**PASSAGE SHOWN**
========================================================================

Package 'GwasDataImport' reference manual

Title:	Import EBI Data to OpenGWAS
Description:	Determine the new EBI data not present in OpenGWAS. Download dataset and import metadata. Upload processed data and metadata to OpenGWAS.
Authors:	Gibran Hemani [aut, cre] , Philip Haycock [aut] , Tom Palmer [aut]
Maintainer:	Gibran Hemani <[email protected]>
License:	MIT + file LICENSE
Version:	0.2
Built:	2025-03-09 05:29:31 UTC
Source:	https://github.com/MRCIEU/GwasDataImport

being_processed

Description

List of EBI datasets that are currently being processed

Usage

being_processed(dat)
being_processed(dat)

Arguments

dat

Output from determine_new_datasets

Value

Updated dat

Create dataset of some hm3 SNPs and their build positions

Description

Create dataset of some hm3 SNPs and their build positions

Usage

create_build_reference()
create_build_reference()

========================================================================

**MATERIAL**
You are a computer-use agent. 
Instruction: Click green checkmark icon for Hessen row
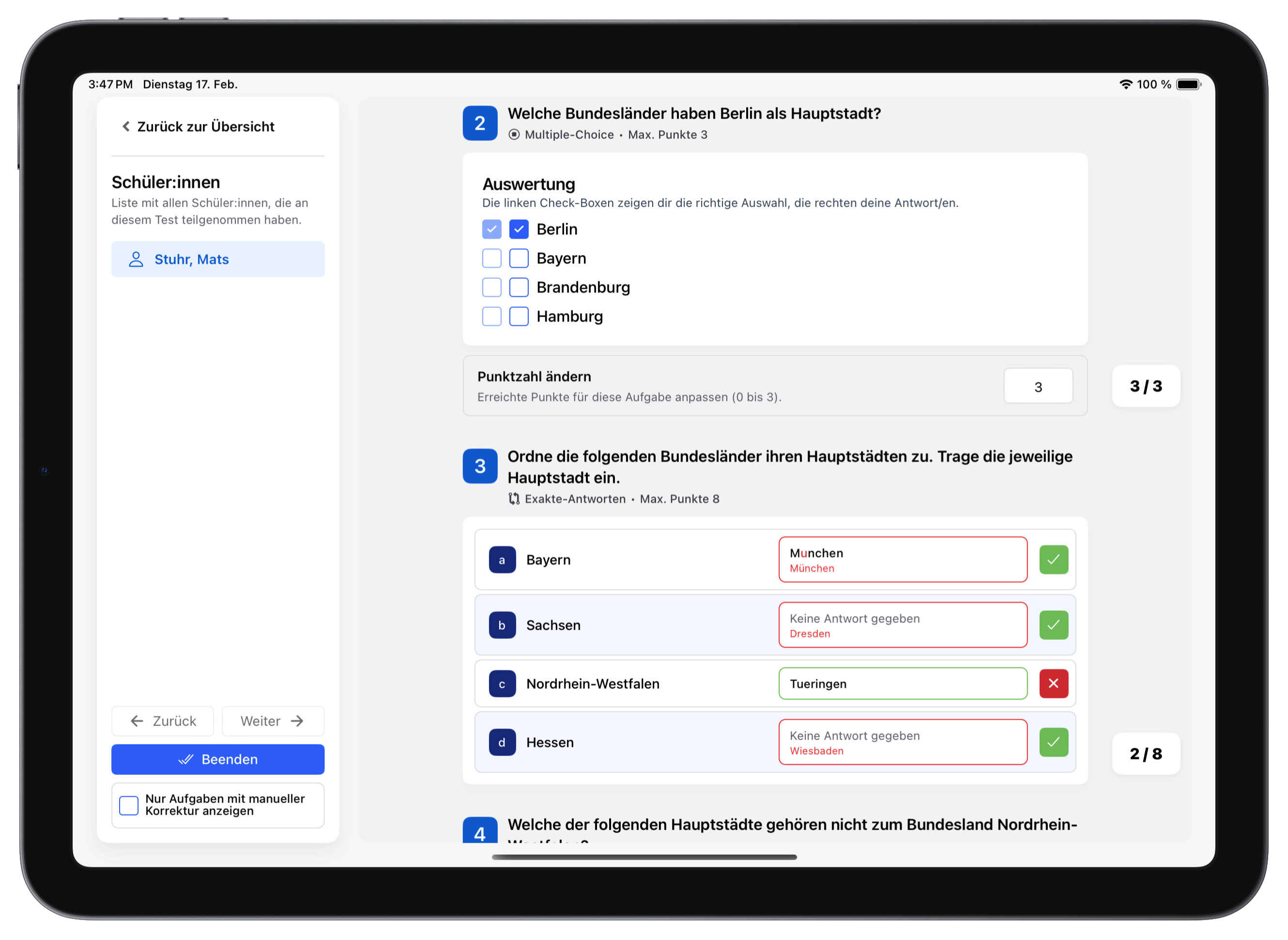pos(1053,742)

========================================================================

**WORK TO COMPLETE**
Copy the stretch of the GwasDataImport reference manual from "Package 'GwasDataImport' reference" through "metadata to OpenGWAS." word for word. This material was taken from a different source.

**PROBLEM SOLUTION**
Package 'GwasDataImport' reference manual

Title:	Import EBI Data to OpenGWAS
Description:	Determine the new EBI data not present in OpenGWAS. Download dataset and import metadata. Upload processed data and metadata to OpenGWAS.